Abstract 966: Biphasic Tissue Velocity Waves prior to and after Ejection Caused by Valve Closure
Background: Normal left ventricular (LV) myocardium demonstrates marked biphasic velocity waves prior to and at the end of LV ejection. We hypothesize that they are due to early-systolic shortening and late-systolic lengthening that are interrupted by mitral (MVC) and aortic valve closure (AVC), respectively, as illustrated in the figure⇓.
Methods and Results: In 11 anesthetized dogs timing of valve closure was determined by pressure variables and LV dimensions by sonomicrometry. Myocardial shortening started 20±10 ms (±SD, p<0.01) prior to MVC, and was interrupted at the time of MVC (time difference (TD) =4±7 ms). Similarly, myocardial lengthening started 31±15 ms (p<0.01) prior to AVC, and was interrupted at the time of AVC (TD = 0±3 ms). Prevention of mitral (n=4) and aortic valve (n=4) closure by stenting the valves abolished the pre- and post-ejection biphasic velocity waves, respectively.

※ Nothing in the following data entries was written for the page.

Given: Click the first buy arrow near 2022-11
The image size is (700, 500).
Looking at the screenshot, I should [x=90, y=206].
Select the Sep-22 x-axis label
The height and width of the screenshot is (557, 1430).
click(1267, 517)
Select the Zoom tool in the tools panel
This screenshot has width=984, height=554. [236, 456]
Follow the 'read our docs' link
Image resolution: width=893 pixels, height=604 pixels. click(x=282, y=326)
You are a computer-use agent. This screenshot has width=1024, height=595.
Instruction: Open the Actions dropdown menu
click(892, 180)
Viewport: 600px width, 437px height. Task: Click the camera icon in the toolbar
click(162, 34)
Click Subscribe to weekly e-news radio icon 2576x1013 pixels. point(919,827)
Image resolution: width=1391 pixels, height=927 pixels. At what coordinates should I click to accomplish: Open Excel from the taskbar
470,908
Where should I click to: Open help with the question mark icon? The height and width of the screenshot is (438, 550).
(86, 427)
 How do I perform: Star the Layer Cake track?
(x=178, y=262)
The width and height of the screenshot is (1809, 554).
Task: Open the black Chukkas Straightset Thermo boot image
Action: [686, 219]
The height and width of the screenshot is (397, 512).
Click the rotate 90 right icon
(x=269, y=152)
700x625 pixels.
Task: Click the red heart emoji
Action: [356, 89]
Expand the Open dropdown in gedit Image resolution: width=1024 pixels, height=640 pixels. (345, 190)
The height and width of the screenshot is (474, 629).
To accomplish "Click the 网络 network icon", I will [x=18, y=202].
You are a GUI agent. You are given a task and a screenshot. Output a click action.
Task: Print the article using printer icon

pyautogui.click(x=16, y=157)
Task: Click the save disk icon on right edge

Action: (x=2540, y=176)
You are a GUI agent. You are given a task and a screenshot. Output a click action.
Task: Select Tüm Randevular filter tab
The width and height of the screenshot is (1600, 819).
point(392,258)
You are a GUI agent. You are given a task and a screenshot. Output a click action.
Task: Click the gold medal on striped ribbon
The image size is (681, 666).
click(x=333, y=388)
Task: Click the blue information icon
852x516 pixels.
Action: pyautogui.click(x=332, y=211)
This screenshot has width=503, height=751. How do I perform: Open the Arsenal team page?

The alternative hypothesis that the atrial contraction and relaxation sequence causes the LV pre-ejection biphasic velocity wave was investigated in 10 patients with atrial fibrillation. Atrial fibrillation did not remove the pre-ejection biphasic velocity wave which occurred 28±16 ms prior to MVC and had a peak velocity of 31±12 mm/s.
Conclusion: This study supports the hypothesis that normal LV pre- and post-ejection velocity spikes are attributed to valve closures that interrupt early systolic shortening and late systolic lengthening, respectively.